(Records excerpted from a collection)

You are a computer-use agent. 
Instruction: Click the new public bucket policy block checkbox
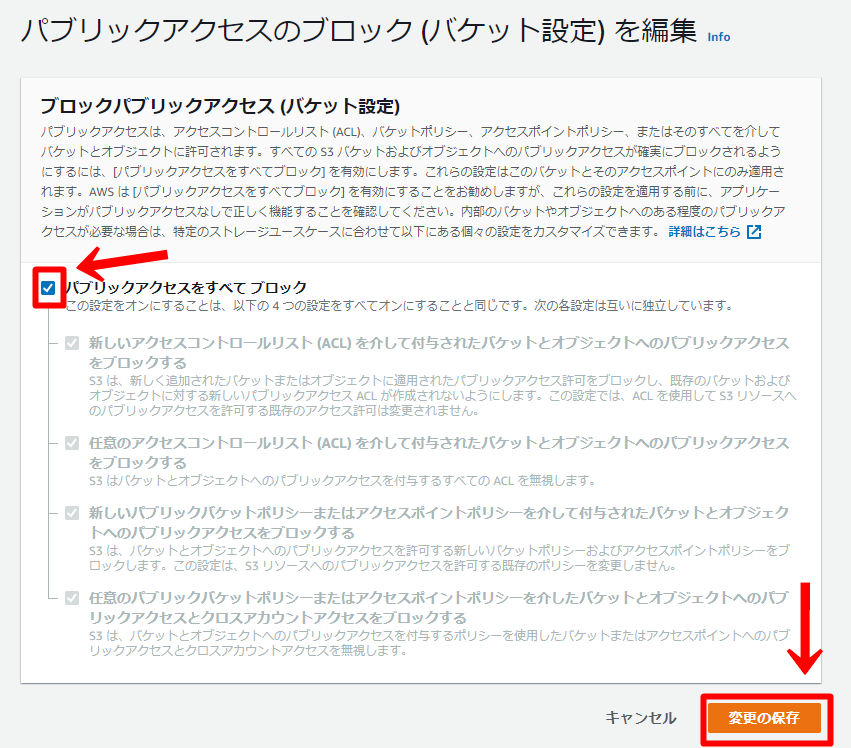coord(71,512)
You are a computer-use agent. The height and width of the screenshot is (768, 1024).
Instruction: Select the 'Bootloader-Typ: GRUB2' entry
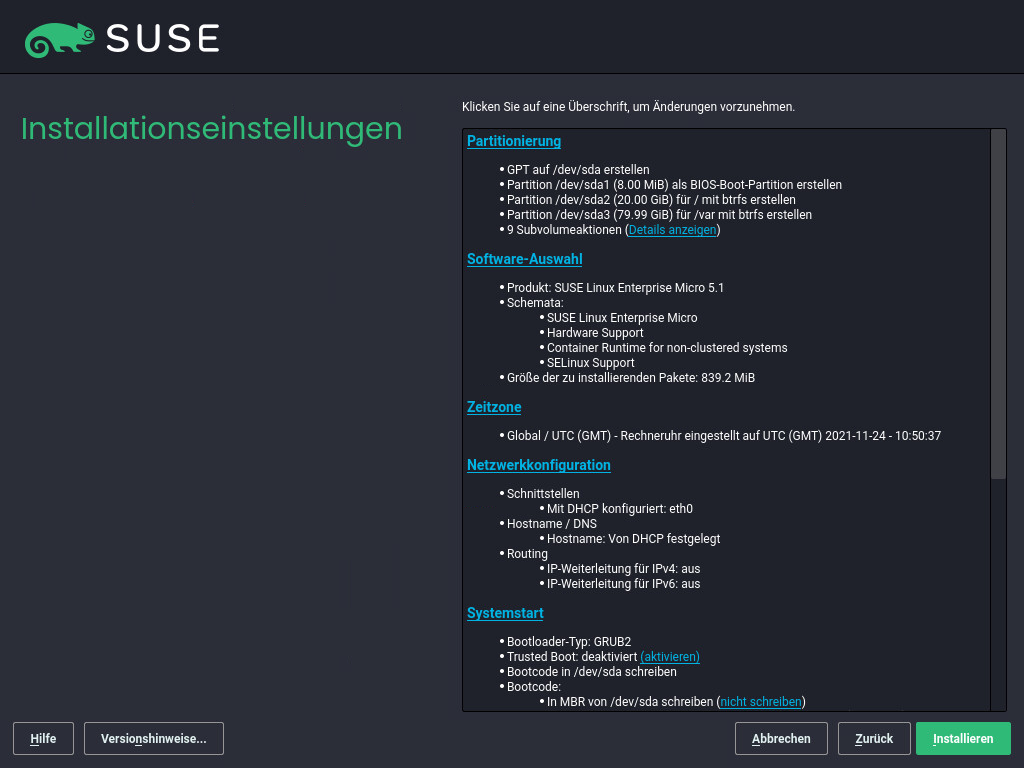pos(568,641)
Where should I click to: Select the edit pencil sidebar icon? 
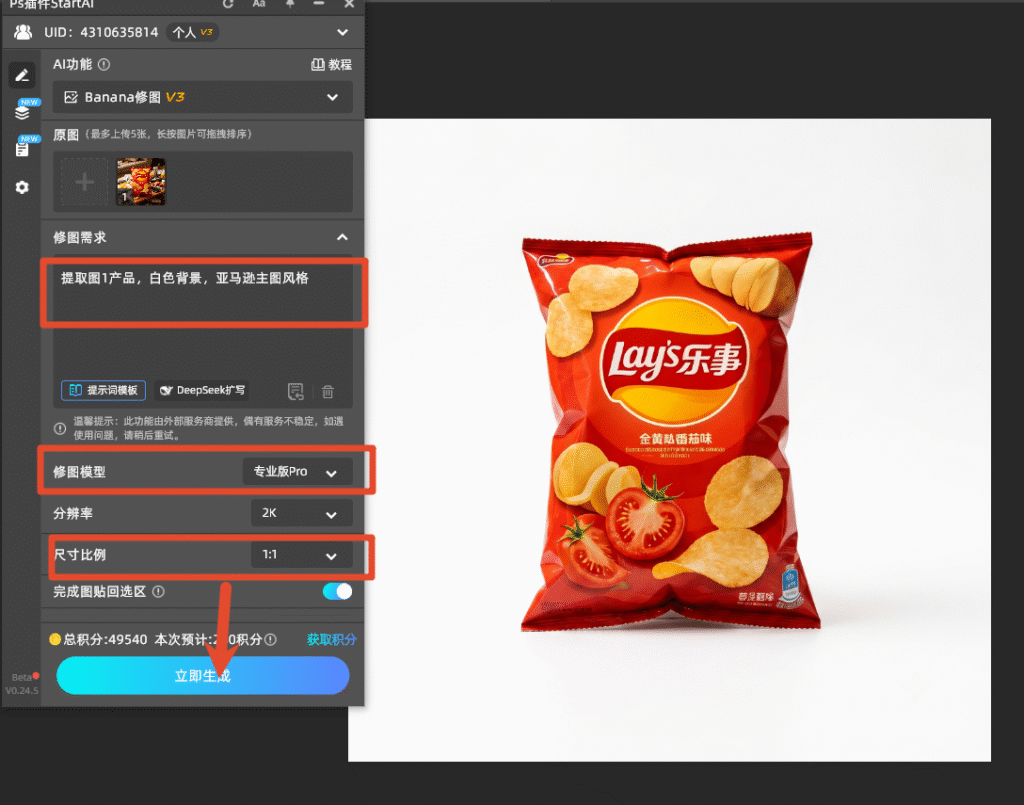pyautogui.click(x=22, y=76)
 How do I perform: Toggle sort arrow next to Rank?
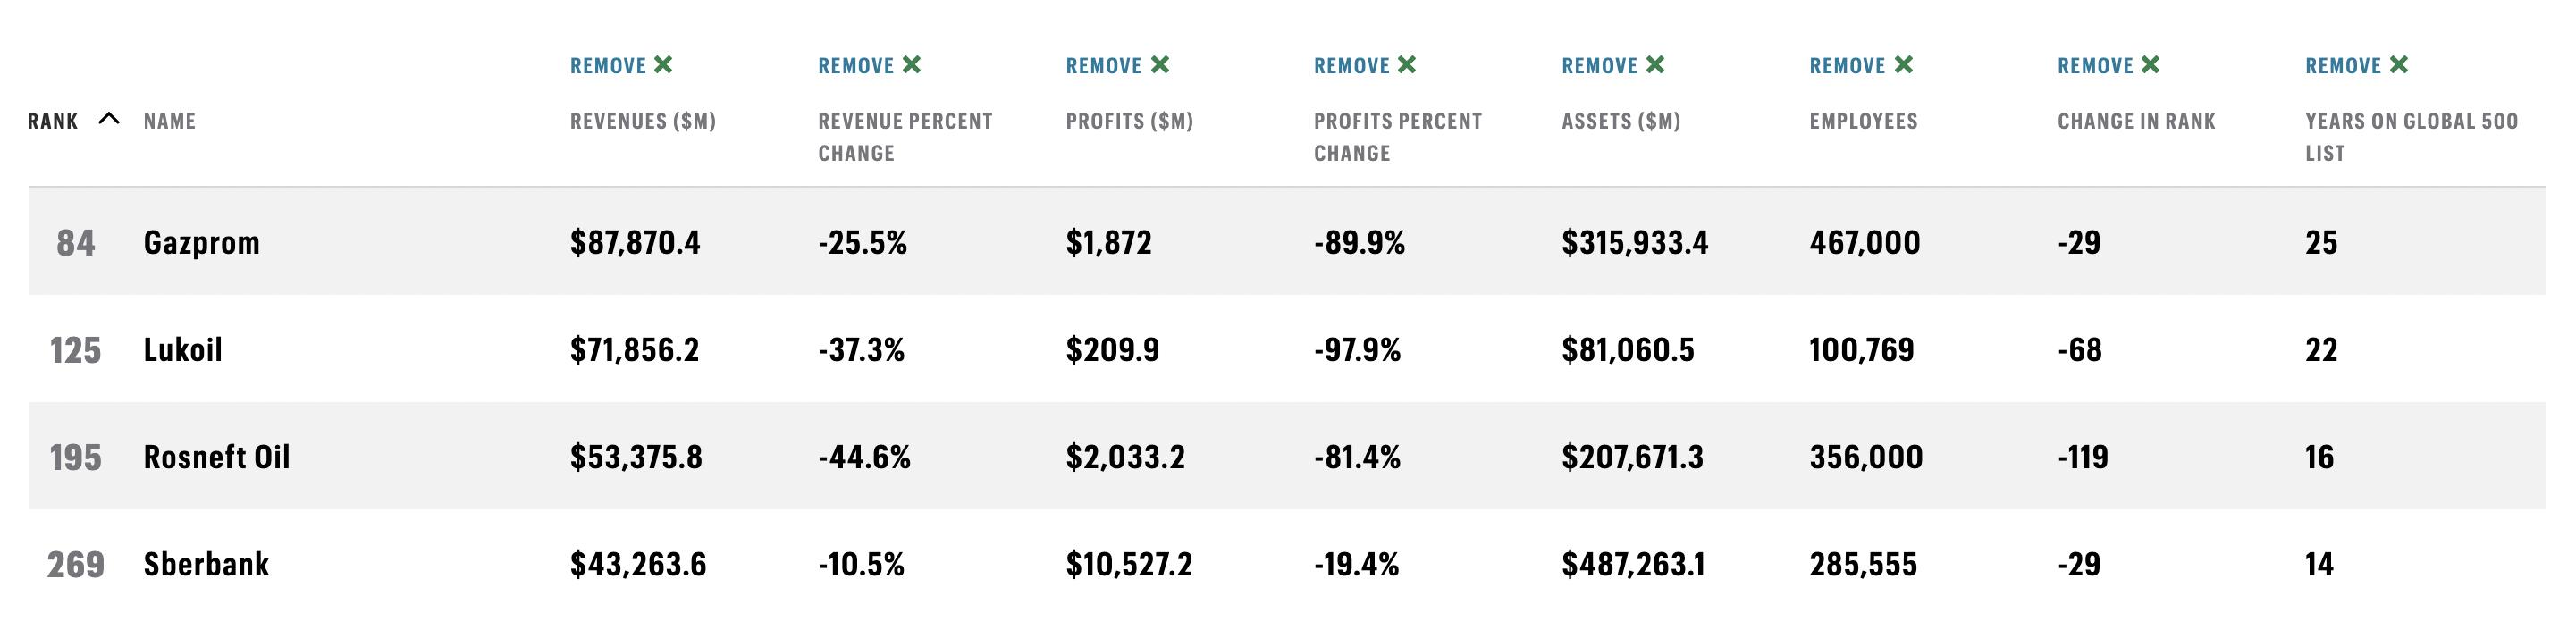[x=109, y=119]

**Task to complete**
Scale all the lines above by rewriting each one in full, with every coordinate in the answers multiplied by 1.55 and rounded to a whole number, halves rounded up. Leave out the pictures.

**Response to this exercise**
You are a computer-use agent. 
Instruction: Click the new public bucket policy block checkbox
coord(110,794)
You are a computer-use agent. The height and width of the screenshot is (768, 1024).
Instruction: Select the 'Bootloader-Typ: GRUB2' entry
pos(880,994)
Where should I click to: Select the edit pencil sidebar icon? 
pyautogui.click(x=34, y=118)
 How do I perform: Toggle sort arrow next to Rank?
[x=169, y=184]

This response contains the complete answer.